Zwei der besten Shopping Tage für Schnäppchenjäger sind der ‚Black Friday‘ und der ‚Cyber Monday‘ eines jeden Jahres.

Angefangen hat alles mit dem klassischen Black Friday, welches der Freitag ist, der Thanksgiving folgt. An diesem Tag bieten (fast) alle Geschäfte Schnäppchenpreise an. Besonders begehrt bei Verbrauchern sind Elektronikartikel aber Schnäppchen sind in allen Produktkategorien zu finden.

Bester Einkaufstag des Jahres: Black Friday

In den späten 90er und in den ersten Jahren nach dem Millennium war es einmal so, dass am ‚Black Friday‘ Geschäfte wie „Best Buy“, „Office Max“, Staples, Walmart, Kohl’s und im Prinzip alle großen Ladenketten der USA in den frühesten Morgenstunden – beispielsweise 5 Uhr – öffneten und die Super-Sonderangebote offerierten.
Diese wurden meistens 1-2 Tage vorher auf den Websites und in Tageszeitungen angekündigt.

Das war einmal – bis heute hat sich das gesamte ‚Black Friday‘ Shopping mindestens verdoppelt oder mehr, in dem Sinne, dass der Black Friday und die zu erwartenden Angebote mindestens 10-14 Tage vorher angekündigt werden, dass es eine Black Friday ‚Woche‘ gibt, dass es ‚Pre-Black Friday‘ Sonderangebote gibt und einiges mehr.
Heutzutage hat der Reifenhändler an der Ecke und der Parkettboden Laden einen Black Friday Sale.

Die Zahl der Angebote und der Zeitpunkt, zu dem sie zu diesem Preis zu haben sind, erfordern schon richtig Aufwand und Arbeit, um das zu evaluieren und zu planen. Natürlich ist nicht alles, was angeboten wird, das ‚außergewöhnliche Super-Super Schnäppchen‘ und somit muss der Konsument aufpassen — aber: vieles ist tatsächlich so günstig, dass man sich die Chance darauf nicht entgehen lassen sollte.

Timing ist wichtig – am Donnerstag abend (das ist der Thanksgiving Day Abend) fängt es dann so ‚richtig‘ an und die Email Boxen haben sich auch nochmal mit Last-Minute Angeboten gefüllt.

Best Buy oder auch Walmart geben mittlerweile Uhrzeiten an, wann welche Angebote im Laden rauskommen. Vorrat wird entweder gar nicht oder für eine Stunde garantiert.

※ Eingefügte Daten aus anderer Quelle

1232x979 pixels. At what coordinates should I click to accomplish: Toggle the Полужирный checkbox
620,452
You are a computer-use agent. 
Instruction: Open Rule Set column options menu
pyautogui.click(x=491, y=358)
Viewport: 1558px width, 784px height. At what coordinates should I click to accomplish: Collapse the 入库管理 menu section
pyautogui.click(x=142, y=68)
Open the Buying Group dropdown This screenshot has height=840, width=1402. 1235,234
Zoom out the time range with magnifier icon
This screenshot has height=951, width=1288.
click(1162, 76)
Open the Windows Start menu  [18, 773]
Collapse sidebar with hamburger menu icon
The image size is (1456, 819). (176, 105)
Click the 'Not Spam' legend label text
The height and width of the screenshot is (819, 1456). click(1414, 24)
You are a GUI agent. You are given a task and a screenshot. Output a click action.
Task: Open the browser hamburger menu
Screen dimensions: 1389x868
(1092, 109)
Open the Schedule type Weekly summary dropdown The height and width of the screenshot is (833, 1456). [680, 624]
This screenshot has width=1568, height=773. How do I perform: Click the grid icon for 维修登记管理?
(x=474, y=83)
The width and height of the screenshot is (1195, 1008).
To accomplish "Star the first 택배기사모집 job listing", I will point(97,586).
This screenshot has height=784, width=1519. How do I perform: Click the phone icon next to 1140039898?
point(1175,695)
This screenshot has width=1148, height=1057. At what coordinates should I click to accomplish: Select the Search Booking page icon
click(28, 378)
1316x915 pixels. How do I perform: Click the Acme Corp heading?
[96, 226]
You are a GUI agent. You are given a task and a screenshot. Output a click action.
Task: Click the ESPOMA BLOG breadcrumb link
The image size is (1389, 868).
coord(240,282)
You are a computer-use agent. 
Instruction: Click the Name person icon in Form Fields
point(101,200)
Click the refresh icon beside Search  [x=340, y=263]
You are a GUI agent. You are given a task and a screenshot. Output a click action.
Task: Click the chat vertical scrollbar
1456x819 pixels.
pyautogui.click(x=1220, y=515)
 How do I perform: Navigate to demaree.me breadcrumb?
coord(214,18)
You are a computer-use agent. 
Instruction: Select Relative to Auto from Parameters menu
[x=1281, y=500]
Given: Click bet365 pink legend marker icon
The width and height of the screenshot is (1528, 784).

Dann haben einige Läden die ganze Nacht auf, andere fangen am kommenden morgen um 4 oder 5 Uhr wieder an.

Und heutzutage muss man natürlich auch die ganzen Online Angebote prüfen — laut Umfragen bevorzugen ca. 2/3 der Shopper den Onlineeinkauf gegenüber dem echten Ladenvergnügen, aber das bedeutet nicht, dass es in den Läden weniger voll ist. Was sich geändert hat ist vielleicht, dass es selten vorkommt, dass Leute von den Geschäften Ihr Camp aufschlagen, um erster in der Reihe zu sein — da hat das Online Shopping den Druck genommen. Was beim Online Shopping allerdings sein kann ist, dass spontane Angebote von super heiss begehrten Produkten innerhalb kürzester Zeit ausverkauft sind

Auch Baumärkte beteiligen sich stark am Black Friday Sale und haben oft interessante Angebote.
Wir wünschen Ihnen erfolgreiches Shopping, falls Sie an diesem Tag in den USA sind.

Black Friday in Deutschland und weltweit

Was einst ein U.S. amerikanisches Phänomen war wurde schnell ein weltweites — heute gibt es Black Friday von Deutschland bis Hong Kong und weiter.

Sogar wurde 2013 der Name Black Friday in Deutschland als Markenzeichen registriert und eine österreichische Firma lizensierte und sub-lizensierte die Nutzung vom Eigentümer. Dies führte dazu, das etliche Firmen in Deutschland dagegen klagten und der Markeneintrag vom Deutschen Patent- und Markenamt rückgängig gemacht wurde. Einige sinnige Entscheidung, wenn man bedenkt wie sehr der Begriff in das allgemeine Sprachgut schon vorher eingegangen war. Andere deutsche Firmen nutzten ähnliche Begriffe für spezielle Tage des Jahres wie beispielsweise Super Samstag und auch hier wurde von internationaler Seite versucht den Begriff markenrechtlich zu schützen, was ebenfalls fehlschlug.

Apropos ALDI: Aldi in den USA hat bereits seit 1976 Fuß gefasst in den USA und um 2018 geschätzt ca. 2000 Läden in 35+ Staaten.